Matele
Premium Platinum
This is code for "I don't like you in that way" from a girl that likes you enough as a friend to try not to hurt your feelings.
Sorry mate.
But it's okay. The good news is that you don't have to change anything about yourself, other than to stop worrying whether girls like you or not.
Unless you have literally known someone for years and the are one of your very best friends over the long term, this is not a real excuse and it never will be. There is absolutely no risk of anything by being yourself, just be yourself. The girls will feel however they feel about you and you can't control that. Just be safe in the knowledge that there are 3.5 billion women on this planet and you're the right guy for at a very conservative estimate, tens of thousands of them.
You'll find the right ones when you don't worry so much about it.
Yeah, I'm not fretting about it or anything. I just wish I knew how to avoid hearing that line all the time.

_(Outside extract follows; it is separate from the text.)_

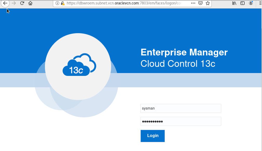The image size is (262, 151).
Task: Toggle the sidebar panel
Action: [242, 3]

The first girl that fed me that line really liked me at one point. I know that as a fact, but something must have changed. Water under the bridge anyway. As you say, there will be plenty more where she came from. Just gott a keep at it.

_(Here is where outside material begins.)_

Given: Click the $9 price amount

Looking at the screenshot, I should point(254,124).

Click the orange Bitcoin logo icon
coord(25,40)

God I've heard that one too many times. I seem to become the grief counsellor/shoulder to cry on for bad relationships and life in general.
There was one girl who went out with, broke up with FIVE TIMES and everytime I got the cliche line of "I wish I had someone like you. Id go out with you if you were someone else".

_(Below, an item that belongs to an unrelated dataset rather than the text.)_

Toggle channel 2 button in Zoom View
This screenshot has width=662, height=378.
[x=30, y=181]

Eventually I turned around and said, "Its now or never". She said no so I stopped talking to her. Deleted any contact with her and my life has been somewhat nicer, to an extent.
Mate, I hear you! I was mad inlove with a girl who used to he my best friend (the first girl in my previous story). She would always come to me when the dickheads she dated treated her like crap, always said the same thing too " why can't they be like you". I never gave her an ultimatum like you did. I just cut her out of my life when she moved away. She got with this guy that I knew was using her for sex. So I told her what was gonna happen and told her I wouldn't he there for her, because it was just a vicious circle. Keeping my hopes up without ever going anywhere.
I must say, its been a year without her in my life, and I honestly have never felt happier with who I am.
EDIT: obvious a lot more complicated then I made that situation sound like, but yeah.